La battaglia di Seminara.

La prima battaglia si ebbe nel 1495 allorquando Ferdinando II d’Aragona dovette abbandonare la capitale partenopea (stretta d’assedio da Carlo VIII d’Angiò) e rifugiarsi a Messina. Da qui chiese l’aiuto del consanguineo Ferdinando V di Spagna (“il Cattolico”), che gli inviò il “Gran Capitano” Consalvo Fernandez de Cordoba ed i rinforzi con i quali – dopo l’assedio e la conquista di Reggio – passò a Seminara. I francesi, pur sconfitti, attesero l’occasione della rivincita che ottennero qualche tempo dopo. Nella seconda battaglia gli spagnoli passarono all’offensiva. Il 13 aprile 1503 un esercito giunto dalla Sicilia annientò i francesi fra Gioia e Seminara.

La nomina di Consalvo a viceré del Regno di Napoli, da parte de “il Cattolico”, diede inizio alla dominazione spagnola caratterizzata essenzialmente dalla corruzione amministrativa e dal fiscalismo che fiaccò l’economia. Il terrore delle incursioni turchesche completò il resto.

La visita di Lear

L’illustre paesaggista e scrittore inglese Edward Lear (1812-1888) nell’estate del 1847 si fece a piedi il giro della Calabria Ultra Prima, in compagnia di un amico e di un cavallo per i bagagli. Nel suo “Diario” riferisce che il 24 agosto, partito da Casalnuovo giunse a Oppido che gli si offrì quale “città ampia e passabilmente costruita”. Ma qui, un imprevisto inconveniente sconvolse i suoi piani. Non trovando il canonico Don Pasquale Zerbi, dal quale era diretto, si recò in una “abietta locanda: una orribile spelonca” per trascorrere la notte. Dopo aver fatto colazione sui gradini del locale, entrò nelle stanze da letto, dove l’esercito di parassiti che le infestava era così folto che né lui né il compagno Ciccio riuscirono a dormire. Rimasero svegli contemplando con raccapriccio i “letti animati” fino all’arrivo del nuovo giorno che per loro rappresentò certamente una liberazione.

Il previtocciolo

Nel 1971 esplose il famoso caso letterario del romanzo “Il previtocciolo”, firmato con lo pseudonimo di don Luca Asprea, pubblicato dalla Feltrinelli e presentato da Franco Cordero.

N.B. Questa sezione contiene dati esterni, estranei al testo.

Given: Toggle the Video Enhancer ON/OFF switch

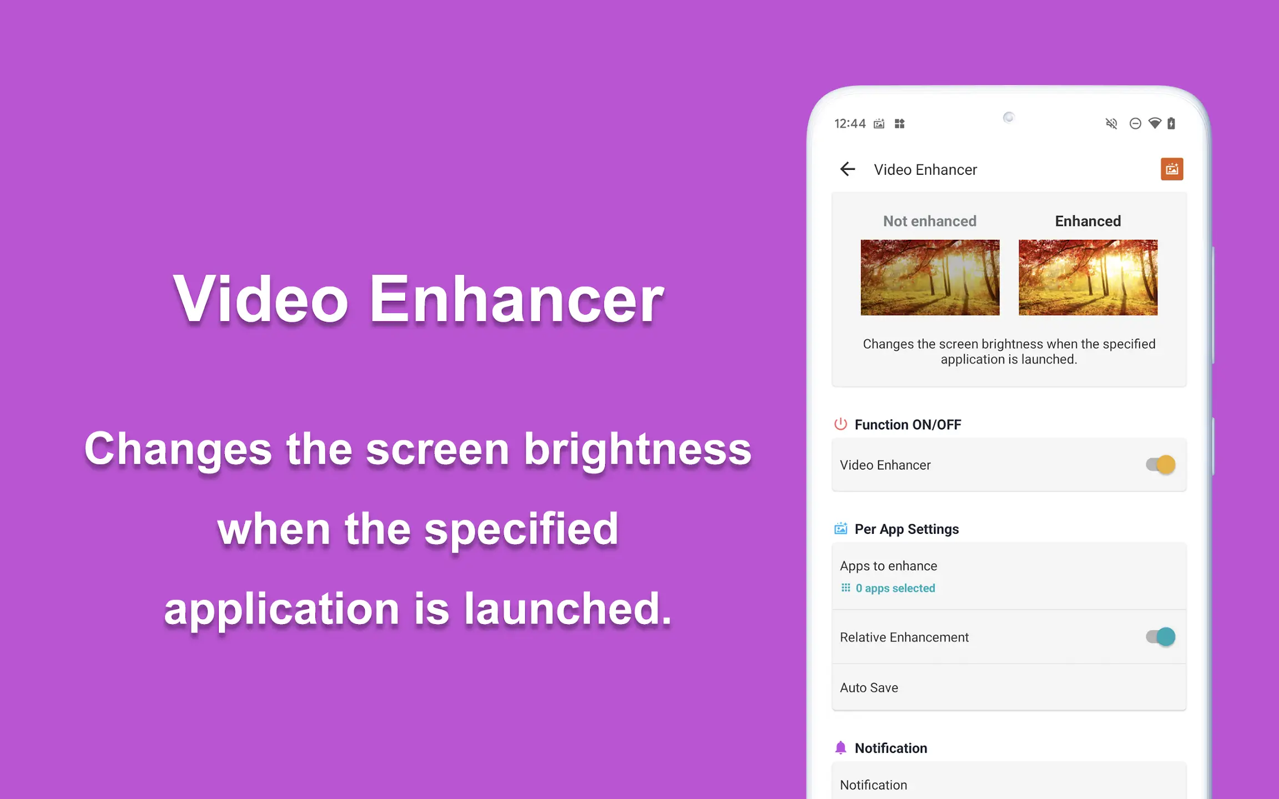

Quest’ultimo scrisse: «Aspro, alluvionale come una fiumana di dialetto imprecatorio, spesso sgradevole, talvolta ingenuo, eppure pietoso sotto la ferocia delle immagini speculari, moralmente ispirato, sottile nell’esplorazione dei fatti e degli interni d’anima, poetico, questo libro è più edificante di mille sermoni dolciastri».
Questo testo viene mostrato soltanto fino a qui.